* _Activity_: Please transcribe exactly, and only, the lines of the data below between the line holding "Screen dimensions: 560x968" and the line holding "876x588 pixels.", inclusive.

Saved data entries
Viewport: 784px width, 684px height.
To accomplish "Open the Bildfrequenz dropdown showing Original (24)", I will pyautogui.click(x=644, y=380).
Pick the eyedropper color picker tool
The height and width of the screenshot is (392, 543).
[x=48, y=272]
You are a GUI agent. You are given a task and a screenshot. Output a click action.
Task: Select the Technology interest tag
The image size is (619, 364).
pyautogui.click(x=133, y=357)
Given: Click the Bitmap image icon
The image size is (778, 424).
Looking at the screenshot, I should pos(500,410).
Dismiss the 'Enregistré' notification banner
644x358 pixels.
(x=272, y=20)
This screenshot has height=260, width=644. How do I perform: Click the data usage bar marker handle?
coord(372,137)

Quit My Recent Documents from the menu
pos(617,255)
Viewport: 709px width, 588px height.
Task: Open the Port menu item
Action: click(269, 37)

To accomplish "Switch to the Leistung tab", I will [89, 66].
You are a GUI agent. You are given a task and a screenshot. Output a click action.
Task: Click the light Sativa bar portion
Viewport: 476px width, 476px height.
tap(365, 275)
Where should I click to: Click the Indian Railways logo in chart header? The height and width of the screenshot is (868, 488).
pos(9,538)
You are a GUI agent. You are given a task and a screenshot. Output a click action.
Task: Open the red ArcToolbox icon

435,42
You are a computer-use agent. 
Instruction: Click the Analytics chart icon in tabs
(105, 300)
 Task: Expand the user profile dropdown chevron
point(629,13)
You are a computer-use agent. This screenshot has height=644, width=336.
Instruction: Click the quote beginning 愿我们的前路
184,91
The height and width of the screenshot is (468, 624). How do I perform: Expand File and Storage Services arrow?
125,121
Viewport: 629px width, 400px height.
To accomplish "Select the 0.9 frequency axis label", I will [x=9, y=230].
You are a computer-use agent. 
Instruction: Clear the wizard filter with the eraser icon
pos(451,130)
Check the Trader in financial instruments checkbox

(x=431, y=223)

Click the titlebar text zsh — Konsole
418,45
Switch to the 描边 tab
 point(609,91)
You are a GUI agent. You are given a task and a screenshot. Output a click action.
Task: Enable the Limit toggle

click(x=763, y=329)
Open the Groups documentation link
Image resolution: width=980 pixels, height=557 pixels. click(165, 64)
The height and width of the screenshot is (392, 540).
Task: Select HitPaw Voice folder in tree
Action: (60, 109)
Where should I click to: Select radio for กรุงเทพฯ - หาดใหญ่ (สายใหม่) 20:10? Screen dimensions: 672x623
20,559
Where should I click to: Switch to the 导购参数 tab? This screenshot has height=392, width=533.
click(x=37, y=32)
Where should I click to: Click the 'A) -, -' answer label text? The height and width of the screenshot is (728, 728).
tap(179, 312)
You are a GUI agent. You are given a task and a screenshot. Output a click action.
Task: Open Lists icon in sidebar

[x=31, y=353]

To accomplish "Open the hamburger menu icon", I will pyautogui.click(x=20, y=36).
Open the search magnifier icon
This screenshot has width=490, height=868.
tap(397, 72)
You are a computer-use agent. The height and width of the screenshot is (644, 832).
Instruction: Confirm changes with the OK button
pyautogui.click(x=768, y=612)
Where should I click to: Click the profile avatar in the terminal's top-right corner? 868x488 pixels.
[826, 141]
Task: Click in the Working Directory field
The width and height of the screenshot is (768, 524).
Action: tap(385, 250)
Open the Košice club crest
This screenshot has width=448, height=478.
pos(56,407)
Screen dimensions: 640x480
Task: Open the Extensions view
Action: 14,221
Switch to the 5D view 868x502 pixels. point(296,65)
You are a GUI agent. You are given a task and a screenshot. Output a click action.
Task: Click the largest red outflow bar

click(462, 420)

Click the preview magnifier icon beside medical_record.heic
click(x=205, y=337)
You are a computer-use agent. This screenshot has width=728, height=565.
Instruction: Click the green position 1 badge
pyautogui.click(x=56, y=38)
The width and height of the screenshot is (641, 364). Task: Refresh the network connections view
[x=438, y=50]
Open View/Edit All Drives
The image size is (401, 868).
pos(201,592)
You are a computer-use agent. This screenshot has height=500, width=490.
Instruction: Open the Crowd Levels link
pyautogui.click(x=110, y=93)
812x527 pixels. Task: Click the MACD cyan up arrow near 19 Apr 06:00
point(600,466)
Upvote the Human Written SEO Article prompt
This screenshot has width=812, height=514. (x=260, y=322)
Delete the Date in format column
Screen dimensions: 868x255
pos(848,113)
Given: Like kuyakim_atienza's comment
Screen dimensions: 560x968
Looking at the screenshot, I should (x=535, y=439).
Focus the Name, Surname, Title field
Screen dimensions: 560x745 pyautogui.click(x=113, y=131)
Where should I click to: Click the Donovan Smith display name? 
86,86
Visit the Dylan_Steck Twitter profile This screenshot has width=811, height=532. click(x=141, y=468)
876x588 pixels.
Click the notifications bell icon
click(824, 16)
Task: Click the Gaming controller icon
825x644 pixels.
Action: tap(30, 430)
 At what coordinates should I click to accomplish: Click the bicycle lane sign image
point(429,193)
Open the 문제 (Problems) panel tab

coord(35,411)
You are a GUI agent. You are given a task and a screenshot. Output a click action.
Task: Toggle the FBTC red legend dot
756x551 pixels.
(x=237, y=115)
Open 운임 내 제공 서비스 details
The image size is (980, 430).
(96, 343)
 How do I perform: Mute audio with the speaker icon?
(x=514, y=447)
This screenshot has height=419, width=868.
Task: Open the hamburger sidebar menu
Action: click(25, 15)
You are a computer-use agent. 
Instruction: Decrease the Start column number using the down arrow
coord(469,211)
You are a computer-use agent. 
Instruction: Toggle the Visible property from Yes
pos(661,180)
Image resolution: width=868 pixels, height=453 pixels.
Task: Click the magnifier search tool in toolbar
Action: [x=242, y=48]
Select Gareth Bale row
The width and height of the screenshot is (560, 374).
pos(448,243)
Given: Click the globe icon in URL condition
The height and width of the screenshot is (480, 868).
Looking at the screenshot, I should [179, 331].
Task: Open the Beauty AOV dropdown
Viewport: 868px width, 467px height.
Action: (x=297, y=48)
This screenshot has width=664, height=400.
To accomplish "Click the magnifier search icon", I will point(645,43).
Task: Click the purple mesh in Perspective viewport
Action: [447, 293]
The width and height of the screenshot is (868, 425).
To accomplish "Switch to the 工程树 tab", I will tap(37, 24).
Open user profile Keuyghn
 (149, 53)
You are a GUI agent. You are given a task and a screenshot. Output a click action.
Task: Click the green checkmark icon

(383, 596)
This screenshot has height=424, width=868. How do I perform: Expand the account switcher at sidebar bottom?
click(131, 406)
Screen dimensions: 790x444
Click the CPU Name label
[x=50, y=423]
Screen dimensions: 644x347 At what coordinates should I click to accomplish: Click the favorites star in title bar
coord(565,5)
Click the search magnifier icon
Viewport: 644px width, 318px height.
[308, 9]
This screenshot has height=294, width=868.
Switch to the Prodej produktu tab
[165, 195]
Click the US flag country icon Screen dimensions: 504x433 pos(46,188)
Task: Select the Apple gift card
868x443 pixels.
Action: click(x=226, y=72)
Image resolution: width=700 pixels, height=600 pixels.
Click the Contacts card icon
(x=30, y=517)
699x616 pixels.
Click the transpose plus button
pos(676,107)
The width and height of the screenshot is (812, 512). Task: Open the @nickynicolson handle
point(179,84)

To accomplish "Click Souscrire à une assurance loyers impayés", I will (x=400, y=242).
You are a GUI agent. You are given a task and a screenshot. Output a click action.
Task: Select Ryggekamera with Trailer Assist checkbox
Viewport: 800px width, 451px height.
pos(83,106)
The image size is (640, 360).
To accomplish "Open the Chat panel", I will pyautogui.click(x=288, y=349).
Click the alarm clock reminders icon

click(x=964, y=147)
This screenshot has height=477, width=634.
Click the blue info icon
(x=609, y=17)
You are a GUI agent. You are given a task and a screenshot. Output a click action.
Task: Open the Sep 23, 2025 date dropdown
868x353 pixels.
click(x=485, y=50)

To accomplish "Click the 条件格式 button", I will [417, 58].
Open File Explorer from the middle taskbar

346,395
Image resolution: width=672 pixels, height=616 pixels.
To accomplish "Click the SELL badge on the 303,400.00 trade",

* _Task result_:
Screen dimensions: 560x968
Looking at the screenshot, I should (x=535, y=439).
Focus the Name, Surname, Title field
Screen dimensions: 560x745 pyautogui.click(x=113, y=131)
Where should I click to: Click the Donovan Smith display name? 
86,86
Visit the Dylan_Steck Twitter profile This screenshot has width=811, height=532. click(x=141, y=468)
876x588 pixels.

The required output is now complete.